We all know the context: the UN expects the world population to rise from 7.3 billion today to 9.7 billion in 2050. In order to meet food demands, the Food and Agriculture Organization of the United Nations projects that global agricultural production in 2050 will have to be 60 percent higher than in 2005/2007. Meanwhile, both agricultural land and wild places—including forests and wetlands—are becoming rarer. Whilst there are many tools that need to be deployed to meet this increased demand, agri tech is front and centre when solutions are discussed.
The EU is trying to bring existing technologies that can form a bridge between innovation and environmental protection into the debate. Precision farming has emerged as a key solution.
Precision farming is already being promoted by the EU through initiatives such as funding projects via the Horizon 2020 programme and the European Innovation Partnership on Agricultural Productivity and Sustainability (EIP-AGRI).
So what exactly is precision farming?
Precision farming was defined by the US House of Representatives in 1997 as, “an integrated information and production-based farming system that is designed to increase long term, site-specific and whole-farm production efficiency, productivity and profitability while minimising unintended impacts on wildlife and the environment”. Since then, the concept has expanded to include the use of Big Data to inform farmers’ decisions.

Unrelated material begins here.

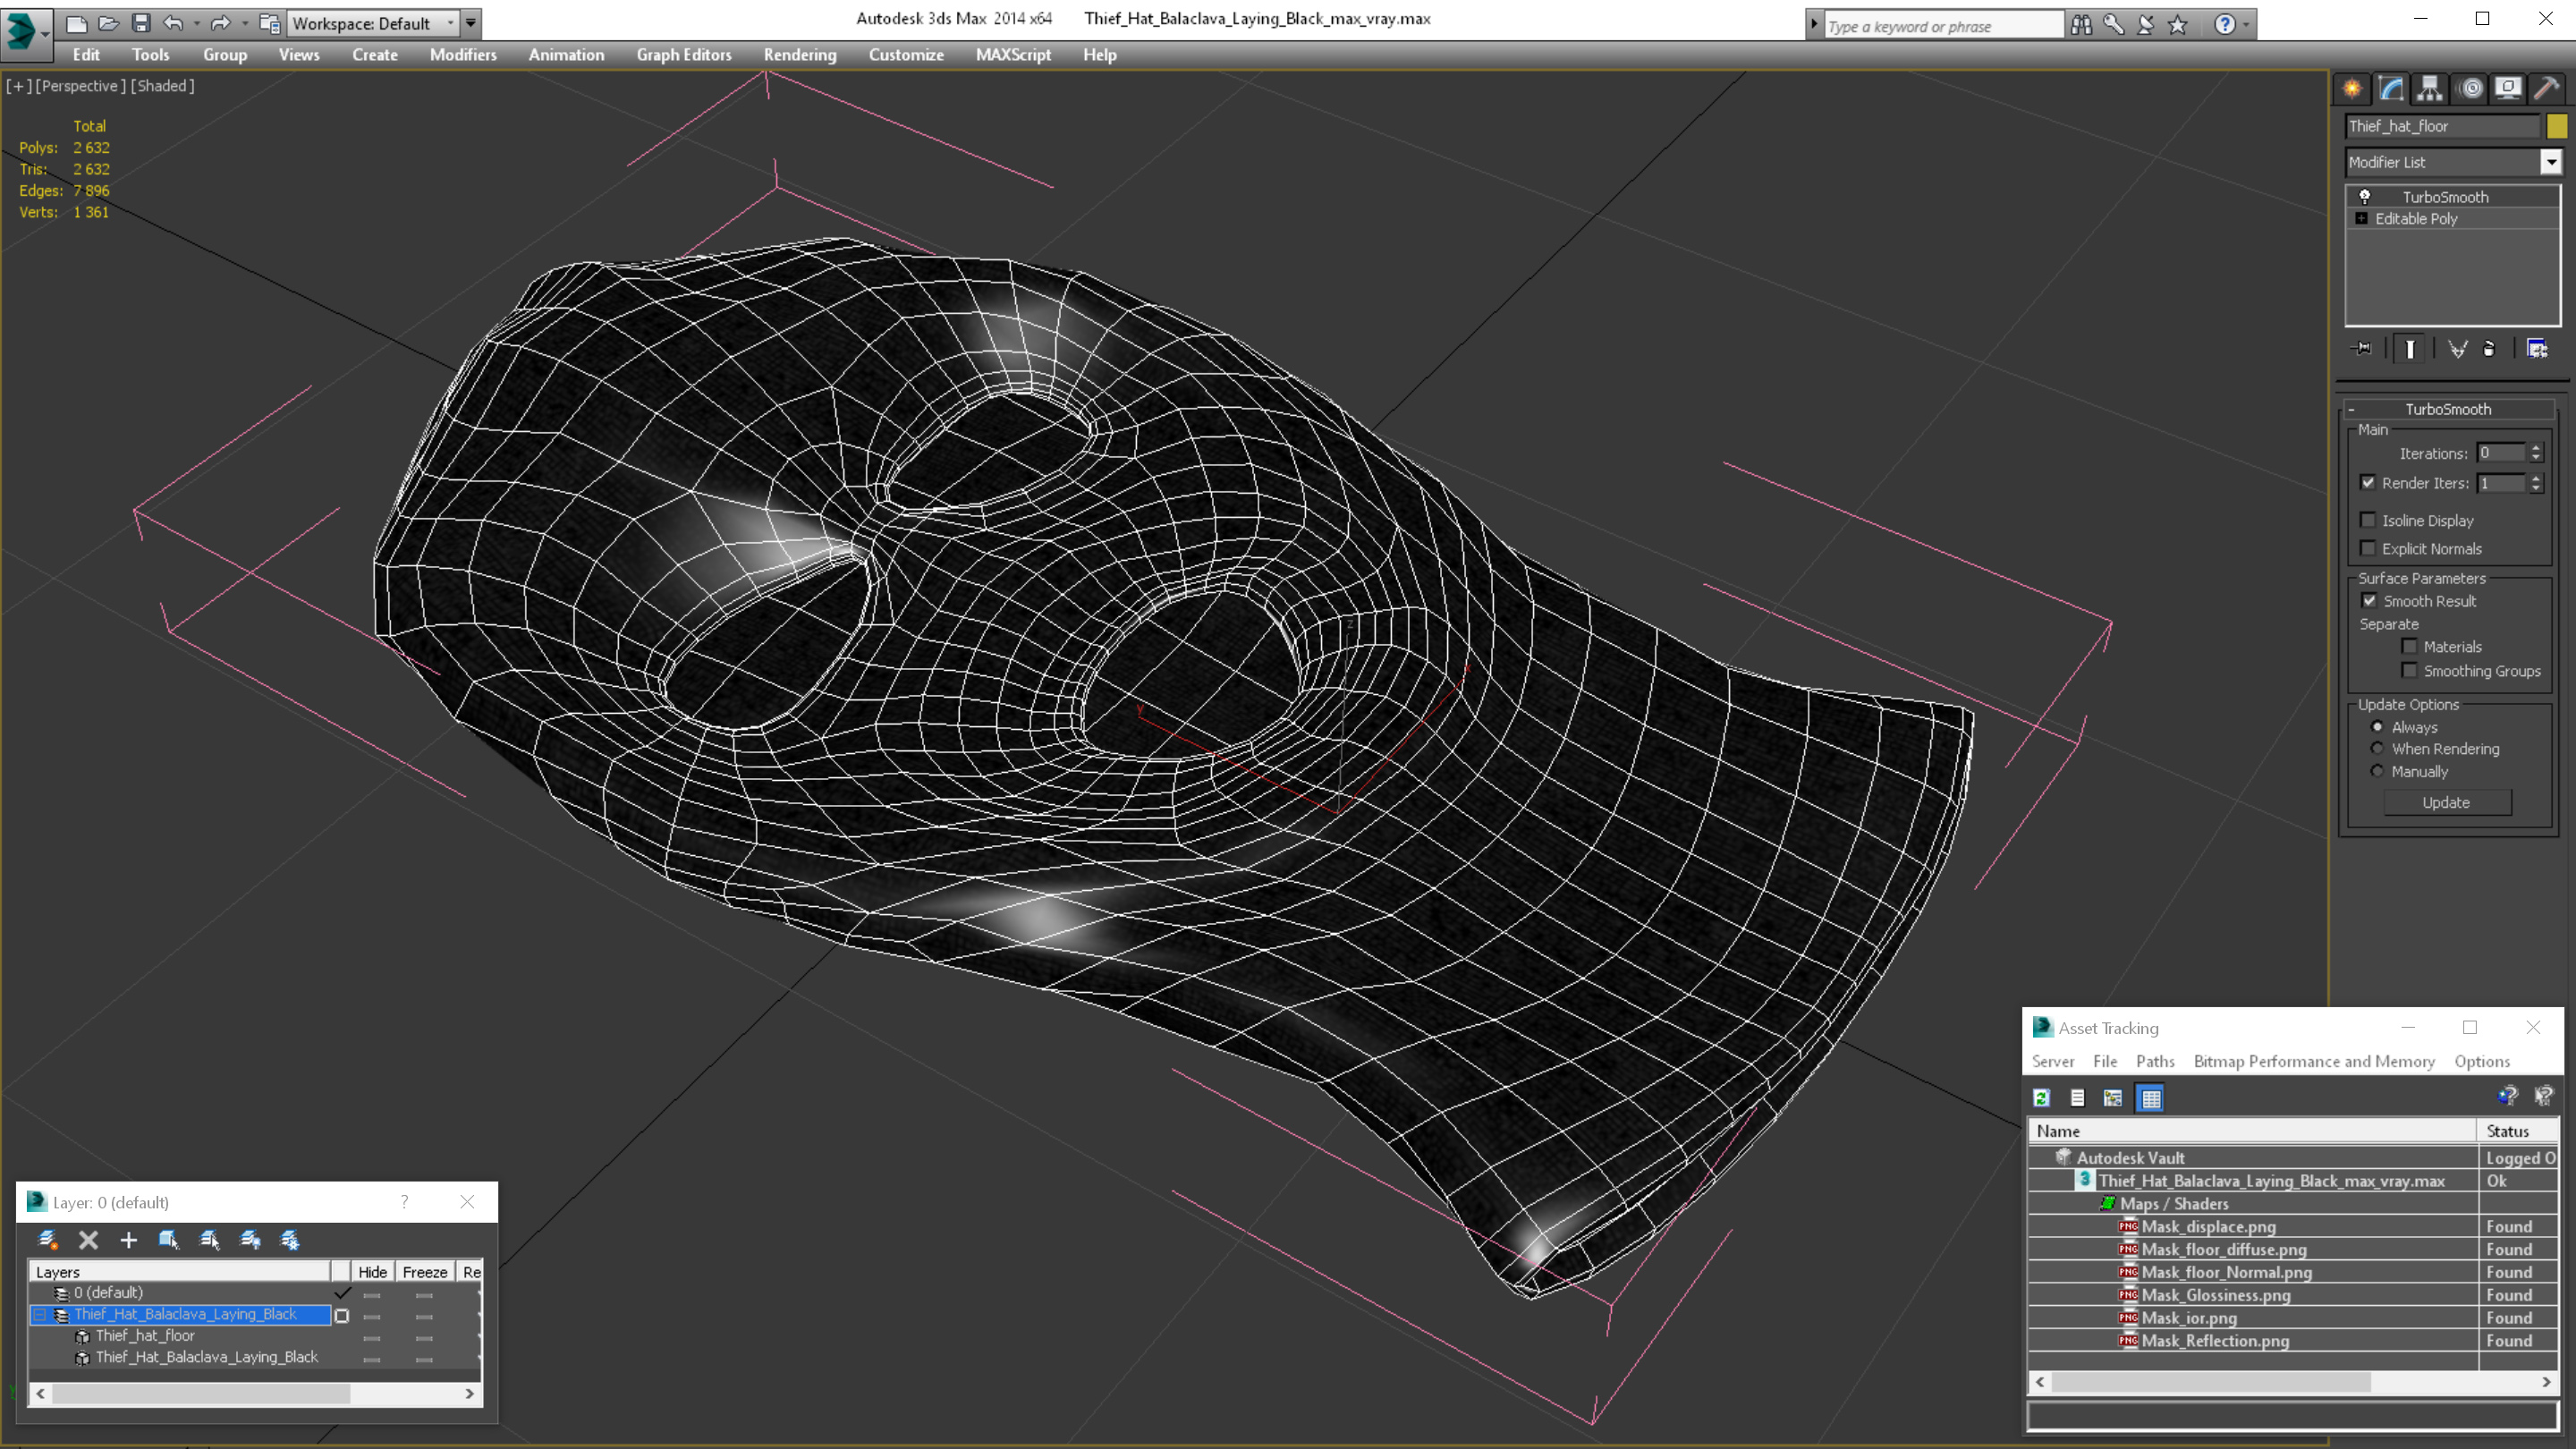The width and height of the screenshot is (2576, 1449).
Task: Open the Create command panel tab
Action: [x=2352, y=89]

For crop systems, it means that while conventionally, fertilisers and herbicides are used uniformly over variable fields, precision farming enables farmers to know precisely where these products are needed and where they are not. The whole point of precision farming is to achieve a productive, sustainable system by applying just the right amount of water, fertiliser and crop protection products, at just the right time, in just the right place, reducing waste.
With conventional farming still representing 94.2 percent of the total agricultural sector in Europe, we still have a long way to go before this transformational innovation is commonplace in European farms.
This is something that we are working on at Monsanto. At Monsanto, we allocate more than 10 percent of turnover a year to research and development, with a portion of that money dedicated to precision planting technologies. In Europe, Monsanto has been involved in the AquaTEK™ project in Italy since 2013: it’s a project focused on water conservation in crop systems, among other things.
The three main pillars of AquaTEK™ are to train farmers; develop and make available decision-support tools (sensors and satellite data) that enable farmers to take informed decisions about their needs; and the distribution of more efficient irrigation and fertiliser application systems (fertigation).
Since 2013, over 70 technicians have been trained on how to use the technology, and 7,000 farmers in Italy have been shown how to adapt to efficient irrigation systems. As standards and definitions wind their way to becoming regulations and directives across Europe, we believe that these farmers will be the ones leading the agri-tech revolution.
Now is the time to encourage further the debate on precision farming, to protect our natural resources and to create a sustainable global farming model. Ensuring enough food for all of us in the decades to come is the ultimate goal.